Recovery is a very slow and personal process but for the most part it is achieved through counselling, medical aid and a good support network. My recovery looked a little different, I recovered though counselling, a small support network and my faith.
On average junior doctors are only given 2 hours of training in medical school about eating disorders and for this reason they are not all that experienced on seeing the signs.
It took me several visits to my local doctors to be even considered for help and it took even longer for me to get a referral to CAMHS (Child and Adolescent Mental Health Service). I had to fight for help that I didn’t really want to then be told that I wasn’t ill enough to receive it, and sadly that is the reality for a lot of people suffering with eating disorders.
I was underweight to the point where the nurse told me that if I carried on for another two weeks, I’d land myself in hospital, but my heart was strong and healthy so I didn’t fit the criteria for help.
I was tired of living with anorexia and I wanted freedom.
This is where faith came in.
I had been a Christian for just under a year when I first developed anorexia. The full story of how I recovered is a very long one but it’s one I’d love for you to read and you can find it on my blog, Lost in The Story.
But long story short, once I was told by CAMHS I wouldn’t be treated by them, my mum helped me to get a referral for a counselling service near me. I’ve been there for 2 years and it really helped me to understand and work through my problems. I became more honest with my tutors at college and opened up to them about having anorexia and they were able to get me somewhere other than the canteen where I could eat my food.

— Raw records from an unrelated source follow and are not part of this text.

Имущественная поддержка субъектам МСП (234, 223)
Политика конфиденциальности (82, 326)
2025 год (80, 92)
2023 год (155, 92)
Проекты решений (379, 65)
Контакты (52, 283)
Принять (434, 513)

Through constant counselling, support by those closest to me, and the incredible love, faith and determination given by my boyfriend, I got to a place where I wanted it to be over. I was tired of living with anorexia and I wanted freedom.
Breaking free of an eating disorder is hard work. No matter how your recovery comes about, if it’s through hospital or at home, close friends or group counselling sessions, with or without faith, I want to assure you that recovery is possible for everybody.
Mine came through my faith and God’s grace and I’m thankful for that everyday. Whatever your approach is to getting better, I can promise you it is so worth it and you’ll never regret it.